Which then brings us to the third question: even if a court did find that this issue is justiciable, and that Collins did breach some requirement of natural justice, would a court exercise its discretion to grant a remedy? Because in judicial review proceedings you don't have a right to any particular remedy - rather, the court may decide what sort of remedy (if any) is appropriate in the circumstances. And it's here that I think David Bain's camp may face its biggest problem.
Let's say that David Bain successfully convinces a judge that she or he can look at the judicial review claim, and that Collins actually has treated him unfairly (in a legal sense) in the way she went about getting a second opinion of Binnie's report. What could a court do about that? Well, ideally David Bain would like the court to order the Minister to disregard Fisher's report and make a recommendation to Cabinet based on Binnie's report alone. But that's not going to happen, for a couple of reasons.
First, the criticisms of Binnie in Fisher's report can't be magicked away by judicial decree. And as I said in my last post on the topic, I think the core criticism that FIsher makes is a legitimate one. So even if unfairly produced, Fisher's report may still have substance to it that a Minister (and Cabinet) cannot be expected to ignore. Furthermore, a court simply is not in a position to legislate precisely as to how the Minister must go about advising Cabinet on compensation issues. Sure, it may be able to lay down general rules such as "act in a fair way when collecting information to help Cabinet decide what to do". But going beyond that to specifically order the Minister to carry out (or, not carry out) a particular action starts to encroach on territory that the executive has explicitly marked out as its own. And courts ought not to start doing the job of the other branches of government for them.
Which may mean that the only remedy that David Bain can expect to gain is a declaration that the Minister acted unlawfully in her handling of the Binnie report, without any further orders to bind the Minister's next step. Which would then mean that the Minister can continue to say that she regards the Binnie report as flawed and that she wants a new one on the issue. Which is what she was likely to tell Cabinet next week in any case.
Well, wouldn't that then amount to a Pyrrhic victory? Maybe. Or maybe not. Because even if such a finding has limited legal effects, it could still be a pretty strong weapon in an ongoing PR campaign to force the Government's hand on this issue. If Collins is portrayed as having acted unfairly and unlawfully in the way she rejected the Binnie report, then that may help to build public pressure on the Government to "do the right thing" by him. And that may make it politically that much more difficult for it not to.

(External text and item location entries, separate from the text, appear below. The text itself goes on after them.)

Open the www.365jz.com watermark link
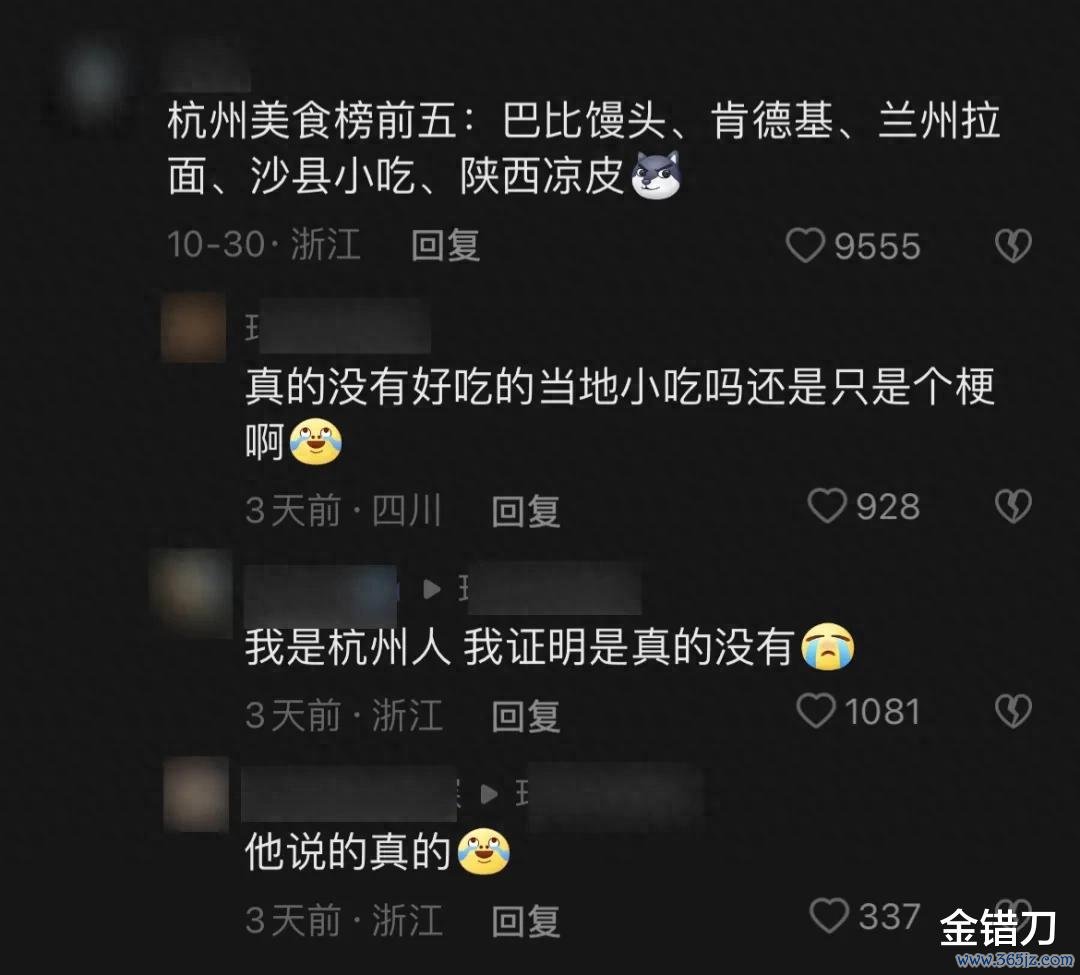This screenshot has width=1080, height=975. (x=1014, y=960)
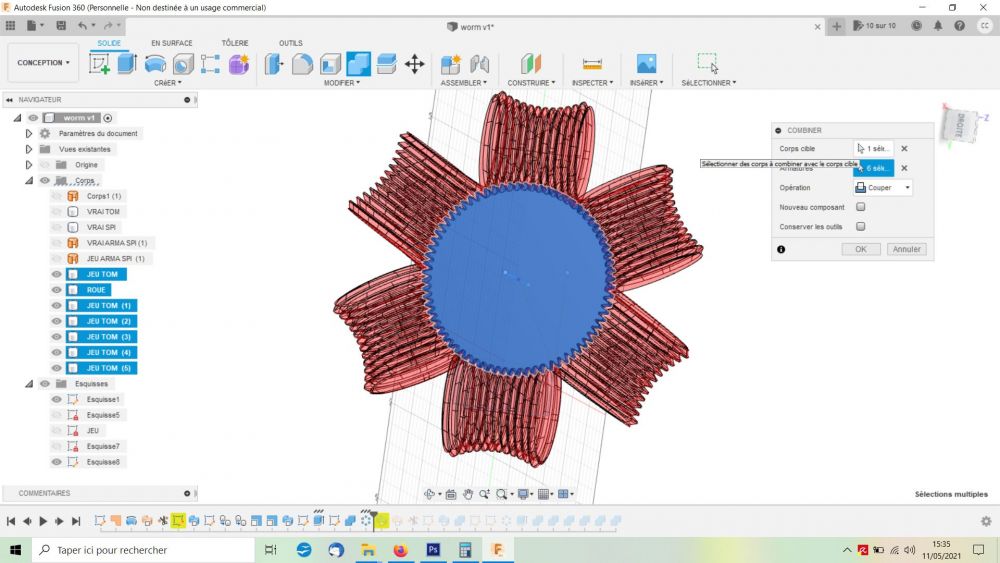Select the Revolve tool

click(x=155, y=64)
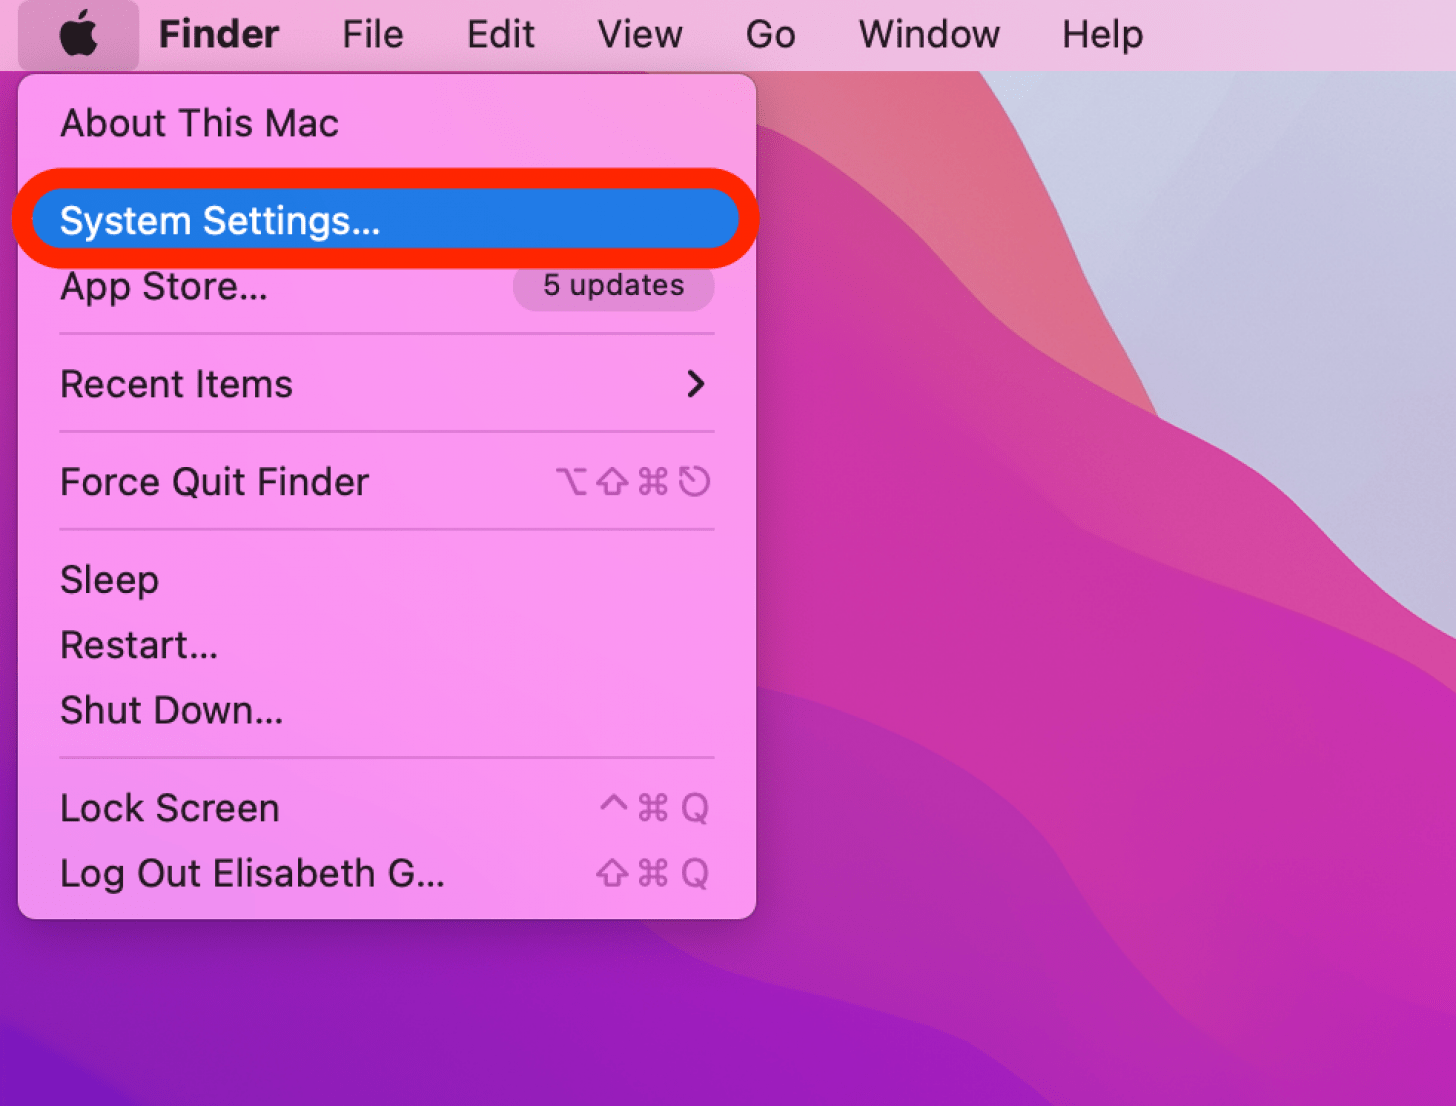Viewport: 1456px width, 1106px height.
Task: Choose Force Quit Finder
Action: tap(215, 482)
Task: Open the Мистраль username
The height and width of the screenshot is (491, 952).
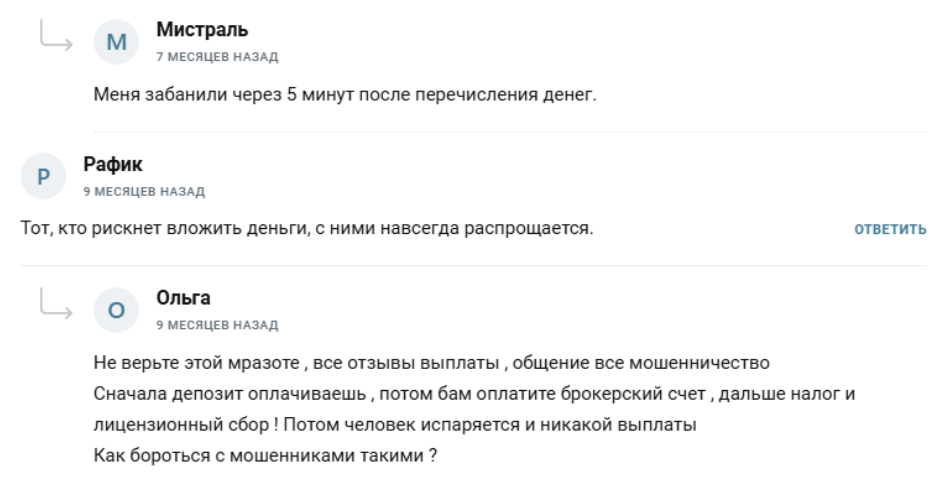Action: [x=202, y=31]
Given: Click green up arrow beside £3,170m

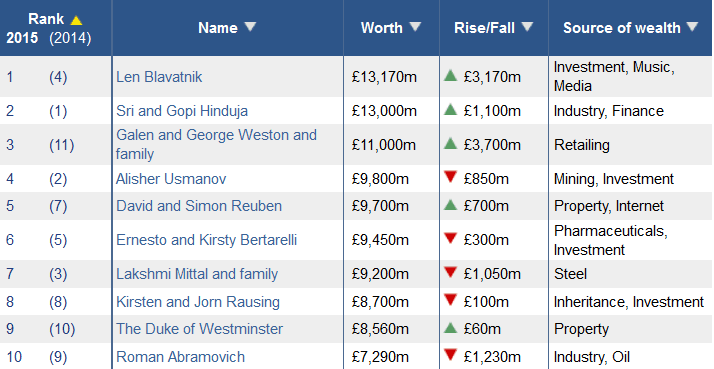Looking at the screenshot, I should click(450, 76).
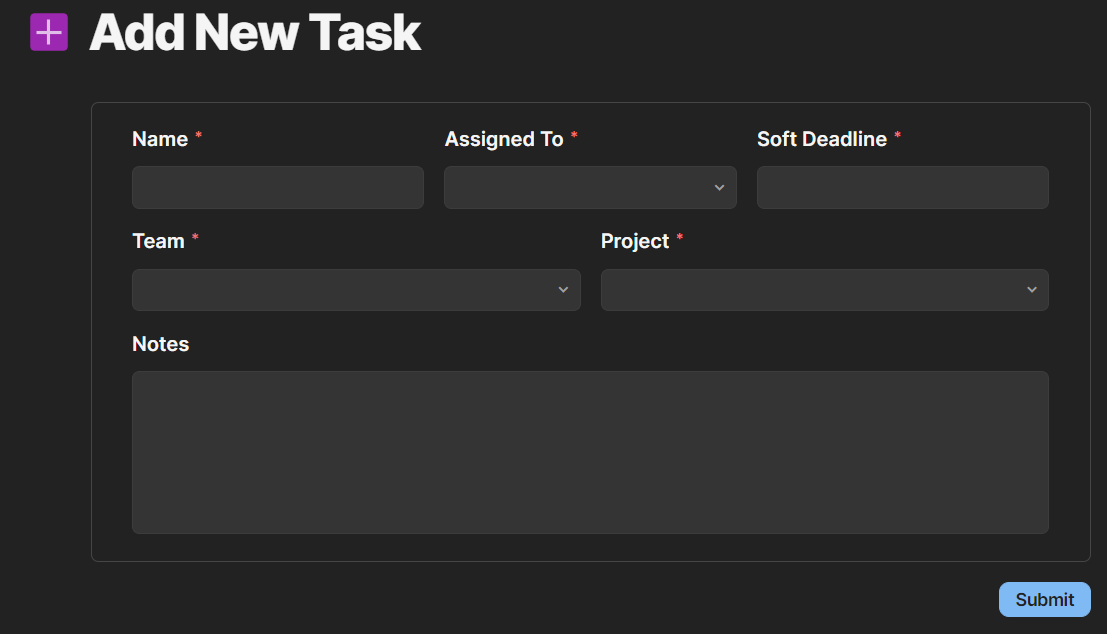Screen dimensions: 1107x634
Task: Focus the Soft Deadline input field
Action: pyautogui.click(x=902, y=187)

Is it wrong for the David Bain camp to do so? Well - if the Government wants to retain the power to give (or not give) compensation as its own special discretionary so as to avoid having to pay out "unworthy" candidates, can it really complain when it becomes the target of public campaigns to force its hand? If you don't like the heat, you could always take yourself out of the kitchen by handing the job over to someone else ... .
OK - there you have it. Now, all you JR aficionados out there, have at it. Is David Bain's claim a goer, or dead on arrival?